Factories, refineries, and other industrial facilities—especially cement kilns—account for about 15 percent of emissions, and the Obama administration has a good deal of leeway here. The EPA can, under the Clean Air Act’s “New Source Performance Standards,” require new or upgraded facilities that produce pollution to use the “best demonstrated technology” to limit emissions. (This is the same method that would directly target individual power plants.)
Agriculture produces about 7 percent of emissions, but there’s not much opportunity here without help from Congress. Policies enacted through the Farm Bill, which is due for renewal, could do more than the Deptartment of Agriculture or Forest Service on their own because those agencies would need an increase in their budgets—which would have to come from Congress—to be effective.
One of the smallest sources of greenhouse gas emissions is nevertheless disproportionately concerning to environmental policy analysts: hydroflourocarbons. These gases are used in air conditioners and are a “significant area of growth,” according to Lashof. The Montréal Protocol, which phased out ozone-depleting gas propellants, is currently being renegotiated to include HFCs, but since most U.S. air conditioners now in use rely on them, and venting the gas is easier and cheaper than collecting it (as repair personnel are already required to do, though enforcement is lax), they are likely to remain around 2 percent of emissions regardless of President Obama’s efforts.
Still sounds like a lot he can do though, right? Sort of. When you tally it all up, even if the president acts aggressively, it’s unlikely the United States will reach the 17 percent reduction from 2005 levels pledged (but not required) by the 2010 Copenhagen Accords. And that non-commitment is significantly less than the 20 percent below 1990 levels pledged by the European Union or the 25 percent below 1990 levels Japan has promised.

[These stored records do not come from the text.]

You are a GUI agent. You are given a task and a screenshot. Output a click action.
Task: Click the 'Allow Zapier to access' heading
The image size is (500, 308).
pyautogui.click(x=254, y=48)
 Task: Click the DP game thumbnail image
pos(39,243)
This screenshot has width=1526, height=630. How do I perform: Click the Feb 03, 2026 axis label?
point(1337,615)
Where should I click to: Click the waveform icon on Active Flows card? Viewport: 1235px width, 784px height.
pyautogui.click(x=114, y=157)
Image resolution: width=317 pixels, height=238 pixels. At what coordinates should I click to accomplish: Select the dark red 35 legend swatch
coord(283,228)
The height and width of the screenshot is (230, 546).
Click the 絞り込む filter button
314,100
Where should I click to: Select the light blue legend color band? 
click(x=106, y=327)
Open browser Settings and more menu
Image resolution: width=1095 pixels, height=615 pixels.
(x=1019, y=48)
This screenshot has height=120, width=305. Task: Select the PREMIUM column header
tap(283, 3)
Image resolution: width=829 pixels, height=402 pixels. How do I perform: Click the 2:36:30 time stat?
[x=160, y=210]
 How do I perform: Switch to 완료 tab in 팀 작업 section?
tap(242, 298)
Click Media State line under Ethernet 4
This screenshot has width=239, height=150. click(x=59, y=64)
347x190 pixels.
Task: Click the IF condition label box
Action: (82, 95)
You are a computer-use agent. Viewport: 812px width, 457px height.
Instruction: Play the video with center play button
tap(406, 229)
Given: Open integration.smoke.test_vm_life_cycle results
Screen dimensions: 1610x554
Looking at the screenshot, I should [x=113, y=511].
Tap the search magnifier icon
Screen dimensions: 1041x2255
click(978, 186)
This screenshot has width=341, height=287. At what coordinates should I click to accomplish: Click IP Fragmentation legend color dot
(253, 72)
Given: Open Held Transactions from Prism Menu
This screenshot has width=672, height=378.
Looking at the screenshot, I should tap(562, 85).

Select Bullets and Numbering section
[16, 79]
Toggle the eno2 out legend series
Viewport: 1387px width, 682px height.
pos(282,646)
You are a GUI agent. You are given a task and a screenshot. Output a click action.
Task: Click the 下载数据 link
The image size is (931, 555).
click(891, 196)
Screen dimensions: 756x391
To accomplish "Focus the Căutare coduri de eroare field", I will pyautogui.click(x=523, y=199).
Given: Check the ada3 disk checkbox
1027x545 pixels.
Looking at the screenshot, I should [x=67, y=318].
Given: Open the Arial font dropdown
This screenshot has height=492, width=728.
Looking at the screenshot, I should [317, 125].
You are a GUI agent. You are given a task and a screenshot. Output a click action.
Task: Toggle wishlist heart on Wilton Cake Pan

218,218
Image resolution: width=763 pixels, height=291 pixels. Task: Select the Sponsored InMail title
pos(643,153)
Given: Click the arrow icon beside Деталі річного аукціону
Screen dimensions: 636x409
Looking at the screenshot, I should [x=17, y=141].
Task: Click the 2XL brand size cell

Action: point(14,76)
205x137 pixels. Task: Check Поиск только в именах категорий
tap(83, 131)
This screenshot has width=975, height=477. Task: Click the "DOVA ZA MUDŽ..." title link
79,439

The sad fact is that without Congress’ help, the president can’t get the atmospheric concentration of greenhouse gases to a level that won’t cause major problems in the lifetime of today’s first-graders. “The scope of the problem,” says Nicholas Bianco of the World Resource Institute, who has studied the U.S. executive’s power over emissions, “is too enormous not to have Congress taking an active role. The science is quite clear that we cannot delay.”